Imagine ringing up your insurer for a renewal, giving them your details, and then telling them that you own a Hyundai or Kia only for them to apologise and hang up on you.
Well, it’s happening right now in the US where it’s reported that major insurers – State Farm and Progressive among them – are turning down drivers of Korean cars because they’re “twice as likely to be stolen” as other brands.
Why is there a sudden rash of sensible family car thefts in the US, and could it happen here? The short answer to the first question is ‘social media’ and the answer to the second one is ‘probably not . . .’
In 2021, a user on TikTok called The Kia Boys posted a video purporting to show how the plastic material surrounding the ignition key barrel could be prised apart, and the electronics inside ‘hot-wired’ to start the car using nothing more sophisticated than a USB stick.
What started as a social media wheeze has now reached epidemic proportions. The Insurance Institute for Highway Safety (IIHS – a hugely influential American organisation, founded by insurance companies, that independently tests and rates cars for safety and security) has recently said: “Theft claims were nearly twice as common for Hyundai and Kia vehicles as a group as for all other manufacturers”.
The Highway Loss Data Institute – an offshoot of the IIHS – has confirmed the epidemic of Hyundai and Kia thefts.
“Car theft spiked during the pandemic,” said HLDI Senior Vice President Matt Moore.
“These numbers tell us that some vehicles may be targeted because they’re fast or worth a lot of money and others because they’re easy to steal. Our earlier studies show that vehicle theft losses plunged after immobilisers were introduced. Unfortunately, Hyundai and Kia have lagged behind other automakers in making them standard equipment.”
State Farm, a huge American insurance provider, recently told CNN that: “State Farm has temporarily stopped writing new business in some states for certain model years and trim levels of Hyundai and Kia vehicles because theft losses for these vehicles have increased dramatically. This is a serious problem impacting our customers and the entire auto insurance industry.”
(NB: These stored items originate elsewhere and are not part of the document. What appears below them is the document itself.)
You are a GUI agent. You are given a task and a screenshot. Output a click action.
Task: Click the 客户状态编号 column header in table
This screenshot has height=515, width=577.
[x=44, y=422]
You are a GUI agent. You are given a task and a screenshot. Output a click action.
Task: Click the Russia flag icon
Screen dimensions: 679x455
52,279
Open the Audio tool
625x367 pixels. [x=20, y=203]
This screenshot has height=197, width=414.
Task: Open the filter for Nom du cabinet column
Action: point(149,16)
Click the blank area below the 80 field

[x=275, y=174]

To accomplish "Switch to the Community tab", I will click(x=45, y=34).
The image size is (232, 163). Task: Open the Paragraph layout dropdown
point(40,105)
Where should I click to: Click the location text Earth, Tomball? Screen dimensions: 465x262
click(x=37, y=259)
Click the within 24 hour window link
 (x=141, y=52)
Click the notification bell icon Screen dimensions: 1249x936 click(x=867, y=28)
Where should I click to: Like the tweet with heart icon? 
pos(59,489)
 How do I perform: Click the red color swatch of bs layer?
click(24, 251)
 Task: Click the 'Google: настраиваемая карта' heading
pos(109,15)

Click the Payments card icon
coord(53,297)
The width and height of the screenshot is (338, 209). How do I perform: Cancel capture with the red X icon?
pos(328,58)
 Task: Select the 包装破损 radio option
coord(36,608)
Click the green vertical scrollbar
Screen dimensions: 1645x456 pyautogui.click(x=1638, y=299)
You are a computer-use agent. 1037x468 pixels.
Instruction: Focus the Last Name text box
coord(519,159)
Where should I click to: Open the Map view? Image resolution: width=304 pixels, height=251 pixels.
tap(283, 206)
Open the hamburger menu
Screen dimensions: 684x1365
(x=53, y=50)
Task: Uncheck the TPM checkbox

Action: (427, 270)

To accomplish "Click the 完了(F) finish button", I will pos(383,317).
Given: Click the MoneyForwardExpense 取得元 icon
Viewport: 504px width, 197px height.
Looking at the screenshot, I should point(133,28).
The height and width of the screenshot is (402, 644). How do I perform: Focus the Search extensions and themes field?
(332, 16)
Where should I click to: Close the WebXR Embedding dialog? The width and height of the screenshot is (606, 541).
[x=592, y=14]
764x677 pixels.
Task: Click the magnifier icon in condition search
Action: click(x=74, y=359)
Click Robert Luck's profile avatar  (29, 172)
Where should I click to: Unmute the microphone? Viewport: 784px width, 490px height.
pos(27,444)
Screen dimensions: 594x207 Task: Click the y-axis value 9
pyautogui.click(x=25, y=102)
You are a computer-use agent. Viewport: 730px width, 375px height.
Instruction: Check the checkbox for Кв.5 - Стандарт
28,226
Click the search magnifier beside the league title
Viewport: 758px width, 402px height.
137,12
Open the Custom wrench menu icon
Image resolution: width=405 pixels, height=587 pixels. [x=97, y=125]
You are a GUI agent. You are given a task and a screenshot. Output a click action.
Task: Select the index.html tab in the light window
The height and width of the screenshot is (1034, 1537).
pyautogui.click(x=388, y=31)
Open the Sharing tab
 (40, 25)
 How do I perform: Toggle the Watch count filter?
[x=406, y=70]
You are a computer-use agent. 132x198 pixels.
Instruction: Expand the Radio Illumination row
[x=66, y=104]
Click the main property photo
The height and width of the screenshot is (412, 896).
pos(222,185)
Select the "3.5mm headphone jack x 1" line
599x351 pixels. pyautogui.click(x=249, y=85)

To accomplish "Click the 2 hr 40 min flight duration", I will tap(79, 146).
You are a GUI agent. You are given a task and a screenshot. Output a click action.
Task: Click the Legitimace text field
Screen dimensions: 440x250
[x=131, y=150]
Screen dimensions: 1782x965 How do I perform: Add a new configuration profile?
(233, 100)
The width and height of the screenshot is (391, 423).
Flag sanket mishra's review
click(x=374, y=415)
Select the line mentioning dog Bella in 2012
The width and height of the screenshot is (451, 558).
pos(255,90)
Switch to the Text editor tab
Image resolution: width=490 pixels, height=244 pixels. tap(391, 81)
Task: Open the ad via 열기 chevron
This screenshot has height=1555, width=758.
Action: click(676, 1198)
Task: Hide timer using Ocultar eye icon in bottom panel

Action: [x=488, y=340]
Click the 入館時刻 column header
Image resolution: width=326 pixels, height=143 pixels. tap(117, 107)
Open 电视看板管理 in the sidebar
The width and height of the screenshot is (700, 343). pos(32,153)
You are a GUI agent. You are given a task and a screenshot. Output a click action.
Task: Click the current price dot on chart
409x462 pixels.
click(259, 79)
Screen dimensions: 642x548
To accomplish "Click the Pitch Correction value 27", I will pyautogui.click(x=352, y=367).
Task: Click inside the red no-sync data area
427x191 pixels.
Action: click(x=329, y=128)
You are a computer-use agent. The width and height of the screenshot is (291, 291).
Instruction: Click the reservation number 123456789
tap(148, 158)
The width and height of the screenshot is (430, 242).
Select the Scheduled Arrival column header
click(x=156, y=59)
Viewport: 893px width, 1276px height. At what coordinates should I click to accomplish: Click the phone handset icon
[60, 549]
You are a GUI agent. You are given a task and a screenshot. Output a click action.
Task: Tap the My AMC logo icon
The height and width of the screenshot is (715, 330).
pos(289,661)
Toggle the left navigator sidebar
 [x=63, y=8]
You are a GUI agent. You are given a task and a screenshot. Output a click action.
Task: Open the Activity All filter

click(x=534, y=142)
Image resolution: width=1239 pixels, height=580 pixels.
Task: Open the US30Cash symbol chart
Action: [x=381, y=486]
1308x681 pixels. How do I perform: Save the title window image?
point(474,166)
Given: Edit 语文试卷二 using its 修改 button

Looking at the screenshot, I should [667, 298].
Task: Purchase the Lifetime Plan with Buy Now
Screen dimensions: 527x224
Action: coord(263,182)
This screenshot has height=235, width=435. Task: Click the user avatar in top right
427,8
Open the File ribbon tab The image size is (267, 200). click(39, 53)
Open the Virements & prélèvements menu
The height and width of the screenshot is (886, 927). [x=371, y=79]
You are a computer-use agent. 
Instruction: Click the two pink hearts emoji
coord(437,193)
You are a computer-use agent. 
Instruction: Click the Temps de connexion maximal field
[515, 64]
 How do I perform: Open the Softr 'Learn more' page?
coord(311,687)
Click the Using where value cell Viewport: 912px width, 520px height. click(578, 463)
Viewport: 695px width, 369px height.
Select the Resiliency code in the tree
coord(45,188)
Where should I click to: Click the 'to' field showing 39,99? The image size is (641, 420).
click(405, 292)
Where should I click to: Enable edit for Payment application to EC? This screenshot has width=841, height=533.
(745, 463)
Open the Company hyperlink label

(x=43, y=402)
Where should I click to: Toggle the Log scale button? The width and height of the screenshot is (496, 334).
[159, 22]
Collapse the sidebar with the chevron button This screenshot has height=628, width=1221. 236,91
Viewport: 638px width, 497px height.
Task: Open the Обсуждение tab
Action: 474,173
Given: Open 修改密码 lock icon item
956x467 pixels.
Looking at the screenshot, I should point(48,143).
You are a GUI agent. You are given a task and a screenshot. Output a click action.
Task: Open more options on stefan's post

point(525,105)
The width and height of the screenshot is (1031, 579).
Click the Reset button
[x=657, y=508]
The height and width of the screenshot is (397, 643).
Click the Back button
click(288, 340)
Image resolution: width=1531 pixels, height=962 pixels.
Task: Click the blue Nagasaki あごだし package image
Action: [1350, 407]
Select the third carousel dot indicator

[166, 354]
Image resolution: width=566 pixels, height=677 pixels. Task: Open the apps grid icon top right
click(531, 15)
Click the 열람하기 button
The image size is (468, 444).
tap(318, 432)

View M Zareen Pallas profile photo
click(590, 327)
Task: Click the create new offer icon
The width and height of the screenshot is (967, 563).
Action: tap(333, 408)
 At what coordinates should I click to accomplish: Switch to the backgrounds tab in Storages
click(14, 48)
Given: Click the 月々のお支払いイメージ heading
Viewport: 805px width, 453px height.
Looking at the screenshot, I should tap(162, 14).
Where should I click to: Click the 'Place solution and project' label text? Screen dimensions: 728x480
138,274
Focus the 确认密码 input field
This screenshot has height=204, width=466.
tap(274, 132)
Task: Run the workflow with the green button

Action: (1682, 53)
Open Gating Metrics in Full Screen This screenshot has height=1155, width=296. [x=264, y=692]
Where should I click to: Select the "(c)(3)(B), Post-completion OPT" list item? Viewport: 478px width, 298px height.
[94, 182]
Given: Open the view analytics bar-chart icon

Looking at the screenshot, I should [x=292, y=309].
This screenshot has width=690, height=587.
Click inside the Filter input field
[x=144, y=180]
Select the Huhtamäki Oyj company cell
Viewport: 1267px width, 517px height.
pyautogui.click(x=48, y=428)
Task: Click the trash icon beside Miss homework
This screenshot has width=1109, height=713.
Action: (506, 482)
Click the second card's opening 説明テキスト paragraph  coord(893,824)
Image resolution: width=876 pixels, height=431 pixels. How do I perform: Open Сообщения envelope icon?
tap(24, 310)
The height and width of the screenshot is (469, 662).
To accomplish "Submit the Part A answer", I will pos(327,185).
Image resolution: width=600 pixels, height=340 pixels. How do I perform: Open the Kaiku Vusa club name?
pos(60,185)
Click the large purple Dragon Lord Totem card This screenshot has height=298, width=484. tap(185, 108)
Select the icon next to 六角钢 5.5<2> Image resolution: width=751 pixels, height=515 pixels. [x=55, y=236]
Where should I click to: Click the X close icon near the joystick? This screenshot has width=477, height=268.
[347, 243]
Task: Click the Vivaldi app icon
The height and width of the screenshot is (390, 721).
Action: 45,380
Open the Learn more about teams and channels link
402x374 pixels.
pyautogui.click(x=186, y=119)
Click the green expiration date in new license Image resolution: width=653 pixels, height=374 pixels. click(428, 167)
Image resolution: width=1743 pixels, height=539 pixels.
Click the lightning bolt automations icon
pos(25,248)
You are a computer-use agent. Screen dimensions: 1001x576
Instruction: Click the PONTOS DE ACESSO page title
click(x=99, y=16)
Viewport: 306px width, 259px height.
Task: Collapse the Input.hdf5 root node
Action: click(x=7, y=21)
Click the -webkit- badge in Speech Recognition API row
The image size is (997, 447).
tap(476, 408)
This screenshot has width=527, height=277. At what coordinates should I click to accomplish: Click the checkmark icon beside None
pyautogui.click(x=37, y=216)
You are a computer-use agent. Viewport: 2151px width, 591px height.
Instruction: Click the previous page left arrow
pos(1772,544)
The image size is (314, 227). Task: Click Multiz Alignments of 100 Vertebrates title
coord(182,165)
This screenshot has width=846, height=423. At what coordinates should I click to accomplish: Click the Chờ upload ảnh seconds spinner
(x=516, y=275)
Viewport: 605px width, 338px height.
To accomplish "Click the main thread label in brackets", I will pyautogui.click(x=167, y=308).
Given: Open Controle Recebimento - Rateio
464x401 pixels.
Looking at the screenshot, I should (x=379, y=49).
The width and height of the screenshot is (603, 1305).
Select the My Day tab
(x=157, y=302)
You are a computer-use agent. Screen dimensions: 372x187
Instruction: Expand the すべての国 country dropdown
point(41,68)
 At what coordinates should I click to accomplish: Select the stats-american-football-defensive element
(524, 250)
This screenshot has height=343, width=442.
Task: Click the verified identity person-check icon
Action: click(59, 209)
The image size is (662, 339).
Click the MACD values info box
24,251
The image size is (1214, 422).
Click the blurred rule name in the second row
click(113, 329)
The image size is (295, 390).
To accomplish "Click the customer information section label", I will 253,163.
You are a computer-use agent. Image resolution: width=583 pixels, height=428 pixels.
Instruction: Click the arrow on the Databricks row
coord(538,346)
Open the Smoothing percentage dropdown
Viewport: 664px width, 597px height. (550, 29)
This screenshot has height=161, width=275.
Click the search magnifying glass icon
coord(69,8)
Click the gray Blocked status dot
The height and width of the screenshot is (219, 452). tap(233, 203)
The Los Angeles Police Department is now advising owners of Hyundai and Kia models built between 2015 and 2019 to use old-fashioned methods of theft protection, such as steering wheel and gearshift locks, or installing an ignition ‘kill switch’.
Should Irish Hyundai and Kia owners be worried?
Thankfully for now the answer seems to be ‘not really’. The trick is that all Hyundai and Kia models sold here in that period have had a ‘kill switch’ or, as you might more normally know it, an immobiliser.
The car’s immobiliser is an electronic device that ensures only the correct and authorised key can be used to start a car, and while they’re not infallible they are a firm first line of defence against vehicle theft.
No Irish insurer The Irish Times spoke to about the issue was prepared to comment on the record (doubtless concerned about painting themselves into a corner should the issue or one like it become prevalent here) but one did tell us, off the record, that: “It’s very unlikely that someone would be turned down on the basis of the make of their car because it’s a mandatory requirement to have motor insurance. We’re not aware of insurers doing that here.”
There was silence on the question of whether insurers would load up heftier premiums for specific makes or models if they were shown to have a specific vulnerability to easy theft.
A spokesperson for Kia Ireland said: “We have conducted research into this matter previously and we can confirm that an immobiliser is standard equipment for Kia’s European specification. We believe this is not the case with US specification and we are not aware of any such issues in the Irish market.”
Hyundai Ireland simply responded by saying: “We can confirm that it is not a known issue in Ireland.”
A spokesperson for An Garda Síochána said: “An Garda Síochána does not comment on third party social media material. Vehicle crime can occur when criminals see an opportunity and take it. Members of the public can help to ‘Deter, Detect, Delay and Deny’ criminals by adopting some crime prevention measures such as ensuring the vehicle doors are locked and windows closed – an unlocked vehicle is the easiest to steal or steal from.
“Consider the use of a mechanical locking device such as a steering wheel lock or wheel clamp and consider installing a tracking device. If parking on a public street overnight, consider parking it under or close to a street light, included with the above information. If your vehicle does not have an immobiliser, consideration could be given to having an immobiliser retrofitted.”
So, it seems that there’s no need for Irish drivers to panic just yet. Probably best to keep an eye on TikTok all the same though.